Entonces llegó el dibujo. Ese pasaje, reflejado en una muestra que la galería Vasari inaugurará el miércoles y en Terapia, exposición actual en el Malba, se produjo en 1975. Una década después de que sus melancólicas figuras debutaran en la prestigiosa galería Lirolay, recomendadas por Carlos Alonso, mientras Marta Minujín y Rubén Santantonín presentaban La Menesunda en el Di Tella y el arte pop tomaba las calles porteñas con tonos brillantes.
“No tengo nada que decir”, aseguró ella, con perfil bajo, cuando un amigo le preguntó sobre el significado de sus obras. “Nada importante hay en mi vida, en los cuadros está el mundo de mi infancia, que no fue muy alegre”, insistió en una entrevista. Nada alegre fue su infancia, ni lo que vino después. Su nacimiento, en 1928, desató en su madre una profunda depresión posparto que derivó en psicosis e internación.

CONSIGNAS DE TRABAJO:
1 > Intercambia "infancia" por "niñez" al reescribir el pasaje del fragmento que empieza con "Entonces llegó el" y sigue hasta "psicosis e internación.".
2 > Nombra a todas las personas que el fragmento menciona con nombre y apellido.
Las líneas que vienen a continuación no son necesarias.

MATERIAL PROPORCIONADO:
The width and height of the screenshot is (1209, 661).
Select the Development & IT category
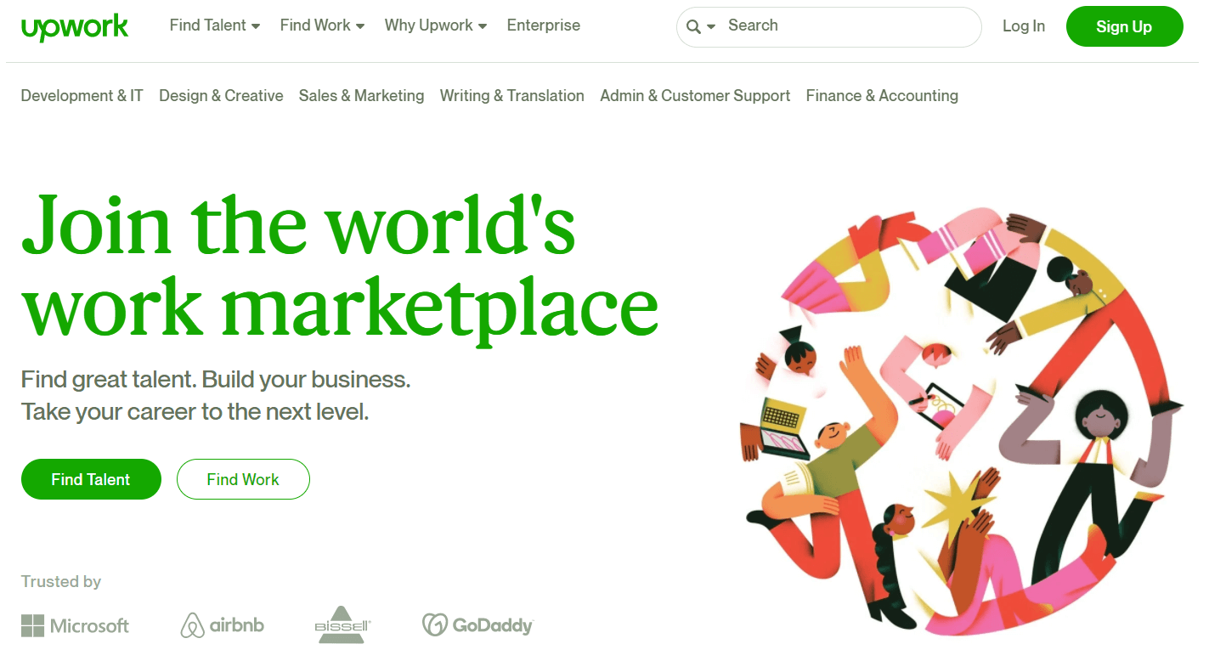pos(82,96)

RESPUESTAS POR CONSIGNA:
1 >
Entonces llegó el dibujo. Ese pasaje, reflejado en una muestra que la galería Vasari inaugurará el miércoles y en Terapia, exposición actual en el Malba, se produjo en 1975. Una década después de que sus melancólicas figuras debutaran en la prestigiosa galería Lirolay, recomendadas por Carlos Alonso, mientras Marta Minujín y Rubén Santantonín presentaban La Menesunda en el Di Tella y el arte pop tomaba las calles porteñas con tonos brillantes.
“No tengo nada que decir”, aseguró ella, con perfil bajo, cuando un amigo le preguntó sobre el significado de sus obras. “Nada importante hay en mi vida, en los cuadros está el mundo de mi niñez, que no fue muy alegre”, insistió en una entrevista. Nada alegre fue su niñez, ni lo que vino después. Su nacimiento, en 1928, desató en su madre una profunda depresión posparto que derivó en psicosis e internación.

2 > Carlos Alonso, Marta Minujín y Rubén Santantonín.